**To do**
Wherever the line that contains "Where should I" falls, repeat it and the lines after it exactly until the records end, without any pictures.

**Data to use**
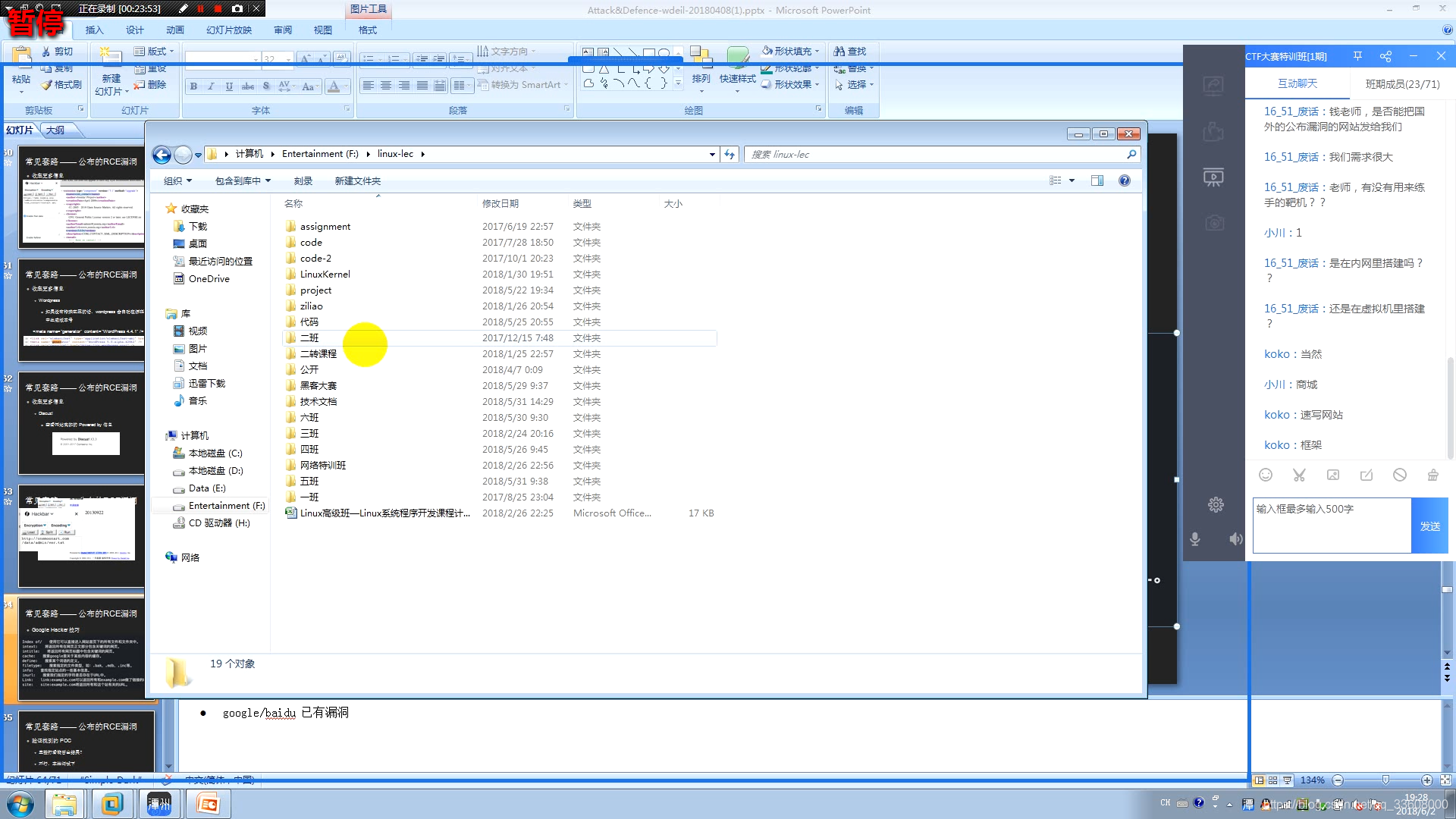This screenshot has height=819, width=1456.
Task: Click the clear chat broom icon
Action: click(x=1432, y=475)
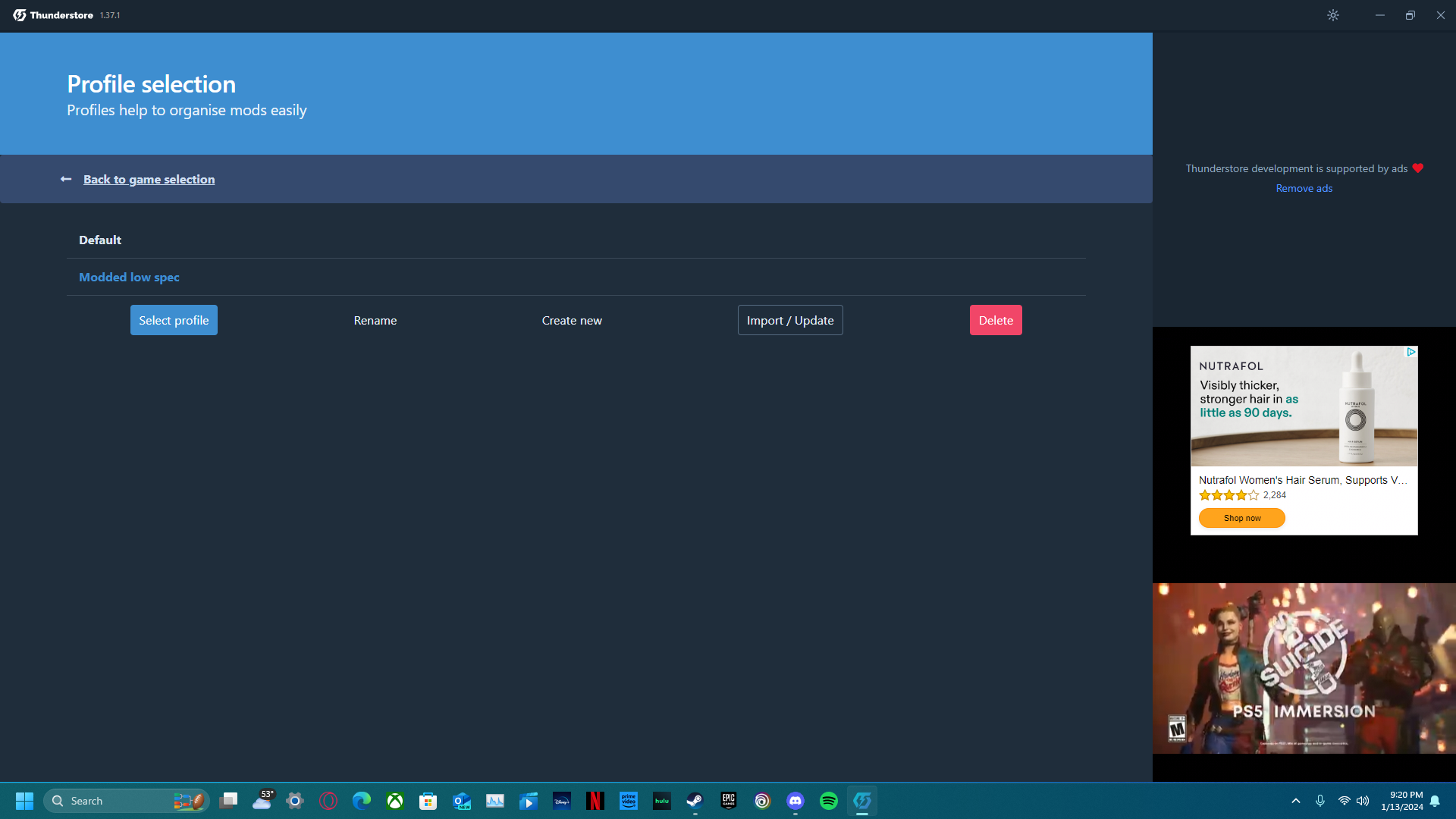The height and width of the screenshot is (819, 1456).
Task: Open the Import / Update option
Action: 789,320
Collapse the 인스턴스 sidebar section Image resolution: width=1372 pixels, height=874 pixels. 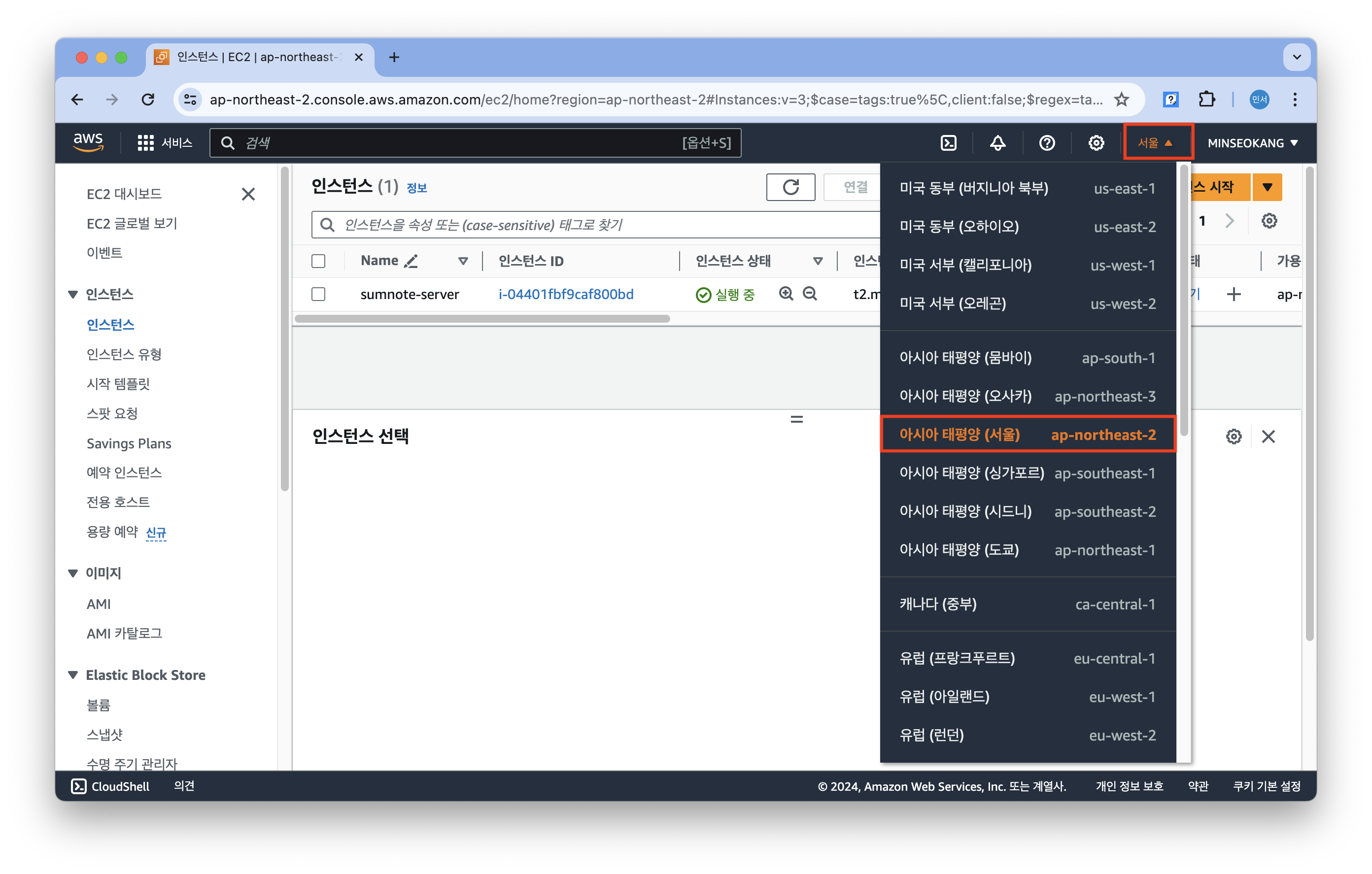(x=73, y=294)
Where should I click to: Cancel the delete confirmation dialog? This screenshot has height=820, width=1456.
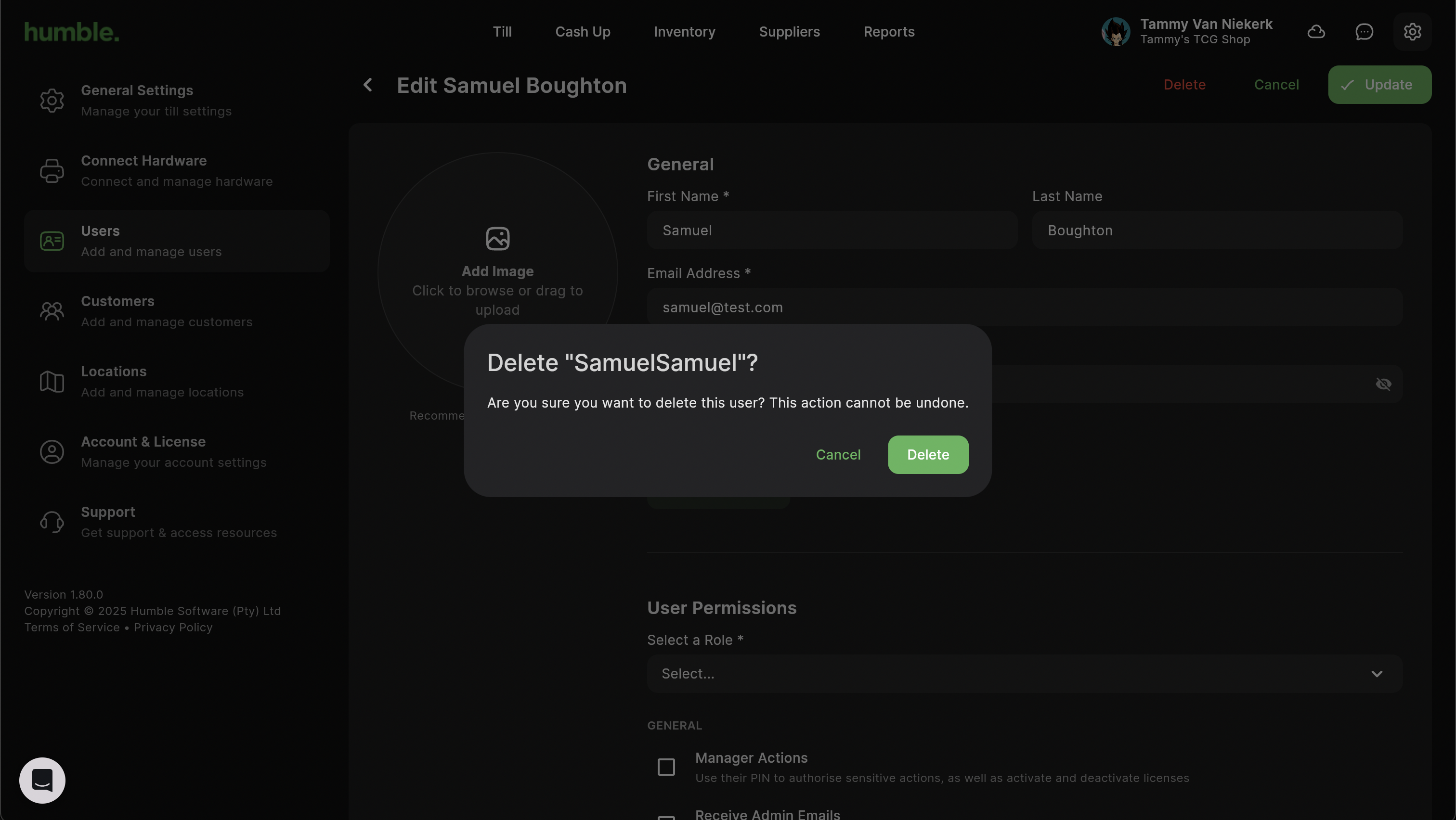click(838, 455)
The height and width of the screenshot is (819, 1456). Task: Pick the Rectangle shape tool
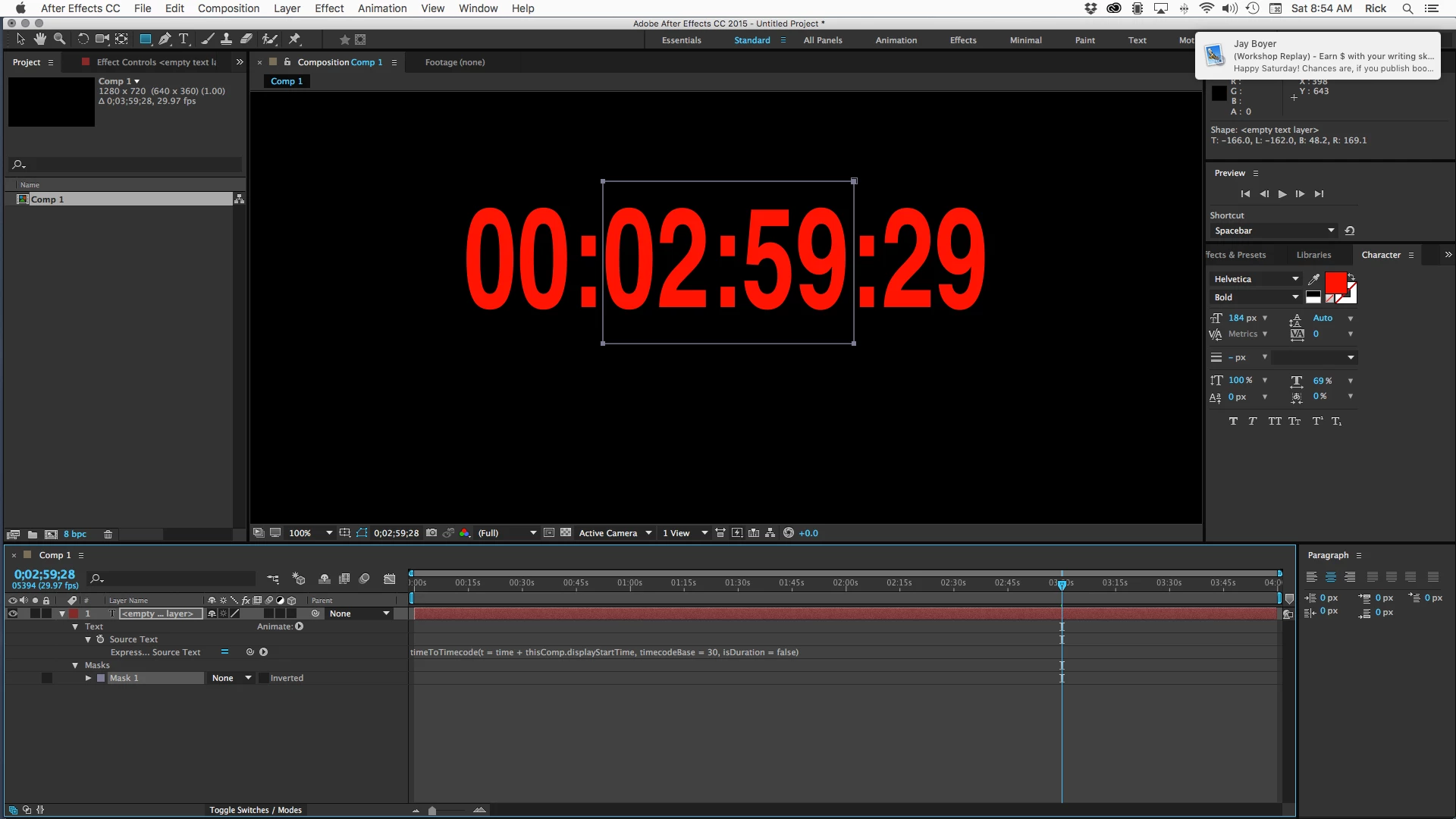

**Result of the task**
Where should I click to: Cancel the delete confirmation dialog? This screenshot has height=820, width=1456.
click(838, 455)
The height and width of the screenshot is (819, 1456). Task: Pick the Rectangle shape tool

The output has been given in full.